Невероятная громадность и сложность башни, ее многочисленные уровни, постоянно движущиеся лифты, возбужденные толпы, восхитительные запахи, доносящиеся из переполненных ресторанов, множество маленьких киосков с сувенирами и закусками – все это вместе создавало атмосферу восторга. Эйфелю было приятно видеть, как люди хотели испытать его башню, стать частью чего-то такого нового, такого гигантского, такого современного, что он видел в этом технологический прогресс.
В понедельник 10 июня казалось, что вся Англия в массовом порядке пересекла Ла-Манш, чтобы посетить Всемирную выставку, в это число входили даже королевские особы, сын и наследник королевы Виктории Артур Эдвард, принц Уэльский. Его сопровождали жена Александра, принцесса Уэльская, и их пятеро взрослых детей. Для французов визит принца был особенно приятным, поскольку весь Париж знал, что королева Виктория отозвала своего посла во Франции лорда Литтона, просто чтобы убедиться, что он не будет присутствовать на этом галльском праздновании столетия падения монархии. И все же ее собственный сын приехал в Париж «частным образом», чтобы посетить Всемирную выставку, официально отвергнутую его собственным правительством. Сорокасемилетний принц, добродушный человек, известный как «Берти», любил охоту и своих любовниц. Ходили легенды о его королевских любовных похождениях, которые были связаны со знаменитыми красавицами, такими как Лилли Лэнгтри[23], и знаменитыми актрисами, например любимица парижан, неподражаемая Сара Бернар[24] тоже была его любовницей. Возможно, принц Берти посетил Эйфелеву башню, потому что он лучше, чем его стареющая мать, понимал решающую роль, которую технологии уже сыграли в богатстве наций и современной власти.

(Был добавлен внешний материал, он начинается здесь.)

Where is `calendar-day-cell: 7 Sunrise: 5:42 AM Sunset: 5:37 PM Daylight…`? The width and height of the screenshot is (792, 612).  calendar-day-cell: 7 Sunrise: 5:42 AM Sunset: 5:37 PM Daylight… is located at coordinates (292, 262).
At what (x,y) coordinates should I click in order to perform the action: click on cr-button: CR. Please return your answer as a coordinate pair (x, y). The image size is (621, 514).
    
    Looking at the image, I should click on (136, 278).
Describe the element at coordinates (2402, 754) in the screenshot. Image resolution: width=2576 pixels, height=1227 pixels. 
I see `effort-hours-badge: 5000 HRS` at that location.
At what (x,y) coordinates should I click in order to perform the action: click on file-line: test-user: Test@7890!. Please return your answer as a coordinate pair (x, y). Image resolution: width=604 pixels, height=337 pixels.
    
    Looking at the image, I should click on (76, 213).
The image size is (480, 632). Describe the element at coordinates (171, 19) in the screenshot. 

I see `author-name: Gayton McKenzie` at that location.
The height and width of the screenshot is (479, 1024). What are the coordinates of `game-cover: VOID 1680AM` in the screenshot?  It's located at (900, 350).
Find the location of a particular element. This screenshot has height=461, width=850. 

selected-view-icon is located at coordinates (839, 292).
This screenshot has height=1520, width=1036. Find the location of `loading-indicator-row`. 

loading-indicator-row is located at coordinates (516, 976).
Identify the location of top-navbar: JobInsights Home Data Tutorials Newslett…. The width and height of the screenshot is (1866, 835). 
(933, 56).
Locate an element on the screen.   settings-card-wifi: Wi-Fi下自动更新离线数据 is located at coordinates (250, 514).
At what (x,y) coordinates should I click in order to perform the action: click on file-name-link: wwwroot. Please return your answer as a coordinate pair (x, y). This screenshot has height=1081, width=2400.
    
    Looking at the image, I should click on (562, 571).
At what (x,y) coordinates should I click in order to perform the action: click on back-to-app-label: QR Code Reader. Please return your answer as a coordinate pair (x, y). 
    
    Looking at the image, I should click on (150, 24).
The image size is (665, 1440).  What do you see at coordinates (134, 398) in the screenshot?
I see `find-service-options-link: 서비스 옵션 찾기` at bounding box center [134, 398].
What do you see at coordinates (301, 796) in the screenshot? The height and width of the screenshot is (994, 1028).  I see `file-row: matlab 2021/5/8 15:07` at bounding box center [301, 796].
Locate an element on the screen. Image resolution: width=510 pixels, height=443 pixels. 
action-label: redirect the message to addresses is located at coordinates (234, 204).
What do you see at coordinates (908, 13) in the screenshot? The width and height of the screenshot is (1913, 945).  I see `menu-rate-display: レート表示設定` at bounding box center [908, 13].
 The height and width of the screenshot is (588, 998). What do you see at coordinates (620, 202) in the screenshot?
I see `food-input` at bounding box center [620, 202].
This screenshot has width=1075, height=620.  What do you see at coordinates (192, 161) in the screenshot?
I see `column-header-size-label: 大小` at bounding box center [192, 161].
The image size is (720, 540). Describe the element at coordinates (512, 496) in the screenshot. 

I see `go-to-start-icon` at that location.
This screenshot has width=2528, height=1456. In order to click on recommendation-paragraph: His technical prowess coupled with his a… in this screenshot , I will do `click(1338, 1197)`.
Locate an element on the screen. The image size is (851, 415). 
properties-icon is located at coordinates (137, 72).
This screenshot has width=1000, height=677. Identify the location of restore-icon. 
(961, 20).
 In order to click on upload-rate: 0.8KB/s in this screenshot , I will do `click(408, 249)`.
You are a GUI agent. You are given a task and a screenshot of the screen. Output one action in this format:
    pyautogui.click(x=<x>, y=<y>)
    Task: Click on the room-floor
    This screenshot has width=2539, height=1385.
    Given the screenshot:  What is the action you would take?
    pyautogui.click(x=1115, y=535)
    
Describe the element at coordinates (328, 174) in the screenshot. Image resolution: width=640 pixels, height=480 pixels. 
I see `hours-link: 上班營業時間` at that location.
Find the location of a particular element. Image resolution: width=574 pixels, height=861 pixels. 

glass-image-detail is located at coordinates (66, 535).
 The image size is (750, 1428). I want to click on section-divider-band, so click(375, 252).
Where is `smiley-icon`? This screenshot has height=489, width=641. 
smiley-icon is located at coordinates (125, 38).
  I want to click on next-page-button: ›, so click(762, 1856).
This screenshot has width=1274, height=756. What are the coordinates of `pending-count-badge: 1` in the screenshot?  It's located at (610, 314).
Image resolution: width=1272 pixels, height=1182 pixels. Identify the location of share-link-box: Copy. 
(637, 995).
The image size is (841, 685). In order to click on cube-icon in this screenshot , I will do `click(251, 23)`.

Британские королевские особы в сопровождении дипломатической свиты появились у подножия башни в 10.30 утра. Пресса одобрительно писала о довольно простом легком темно-синем шелковом платье принцессы Уэльской и шляпке из черного кружева, отделанной ландышами. Гюстав Эйфель вместе со своим зятем месье Саллесом и различными французскими министрами и официальными лицами поприветствовал их (принц хорошо говорил по-французски) и сопроводил на второй этаж, где толпились соотечественники принца. С большим трудом для их величеств был расчищен путь к лифту, специально оборудованному для этого случая садовыми скамейками и скамеечками для ног. На вершине башни ожидали офицеры британского посольства. Принц и его семья пробыли на вершине всего десять минут, ровно столько, чтобы полюбоваться видом и поставить подпись в огромной красивой гостевой книге в зеленом кожаном переплете с шелковыми страницами. Королевские подписи отличались впечатляющими завитушками и занимали всю первую страницу. Их автографы станут лишь первыми из множества знаменитых автографов и посланий, которые останутся на память об этом лете, когда Эйфелева башня была построена и открыта для посетителей. Позже Эйфель с гордостью скажет:
«Мы подарили монархии зрелище о счастливой демократии благодаря ее собственным усилиям».
К середине лета большинство писателей и художников, которые осудили башню в бумажных изданиях, выразили свою вину, за исключением Ги де Мопассана[25]. В своих мемуарах о путешествиях La Vie Errante писатель утверждал:
«Я покинул Париж и даже Францию, потому что Эйфелева башня просто слишком сильно раздражала меня. Вы не только видели башню отовсюду; ее миниатюры были выставлены во всех витринах магазинов, это было неизбежным и ужасным кошмаром».
Де Мопассан задавался вопросом, что подумают потомки о его поколении,
«если в каком-нибудь будущем бунте мы не снесем эту высокую, тощую пирамиду железных лестниц, этот гигантский и позорный скелет с основанием, которое, кажется, создано для поддержки грозного памятника Циклопу и которое переходит в тонкий, нелепый профиль фабричной трубы».
Но де Мопассан и его негативное мнение было теперь в меньшинстве. Практически каждый день, даже в плохую погоду, одиннадцать или двенадцать тысяч человек толпились вокруг башни. Эйфель ждал вместе с акционерами, когда количество проданных билетов перевалит за 2 миллиона, это будет означать, что башня окупилась, так и произошло к концу ярмарки. Эйфелева башня оказалась не только технологической вехой, мощным политическим символом и художественным успехом, но и финансовым триумфом.